RECORDS SUPPLIED.
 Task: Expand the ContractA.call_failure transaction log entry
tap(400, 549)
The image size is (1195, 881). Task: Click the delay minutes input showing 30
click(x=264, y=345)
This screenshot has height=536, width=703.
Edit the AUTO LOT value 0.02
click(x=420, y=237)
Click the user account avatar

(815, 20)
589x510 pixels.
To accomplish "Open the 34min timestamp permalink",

---

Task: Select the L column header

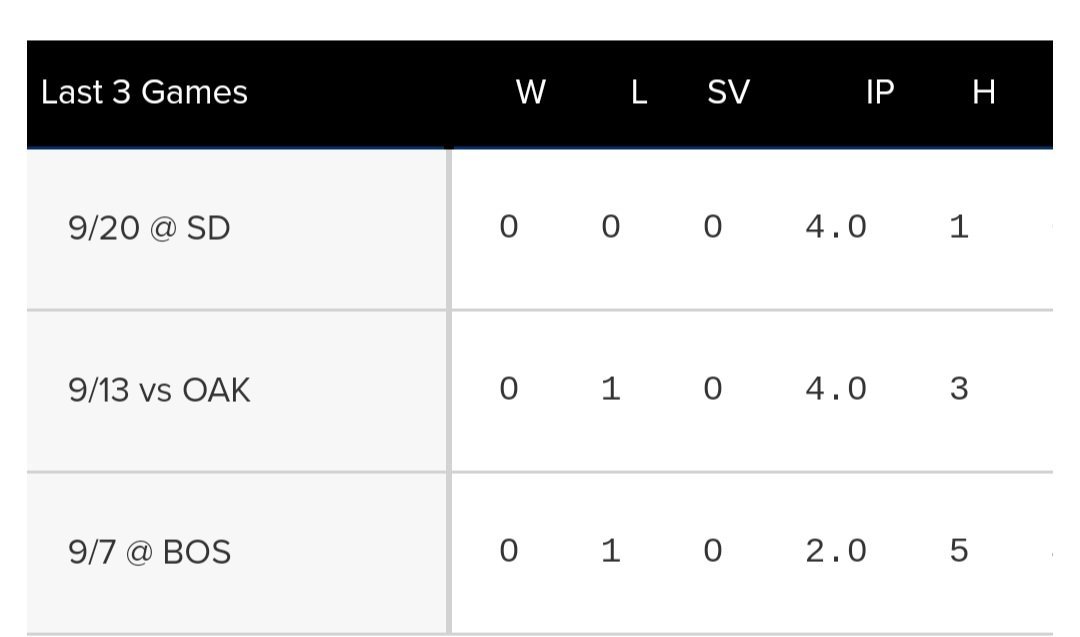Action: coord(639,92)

* * *

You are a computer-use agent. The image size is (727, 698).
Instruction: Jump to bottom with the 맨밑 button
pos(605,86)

PROBLEM REQUIREMENTS.
Set down, exactly as they appear above, all lines from the one that has "Edit the AUTO LOT value 0.02" down to the one that has "the 34min timestamp", including those two and no others.

EXERCISE RESPONSE.
Edit the AUTO LOT value 0.02
click(x=420, y=237)
Click the user account avatar

(815, 20)
589x510 pixels.
To accomplish "Open the 34min timestamp permalink",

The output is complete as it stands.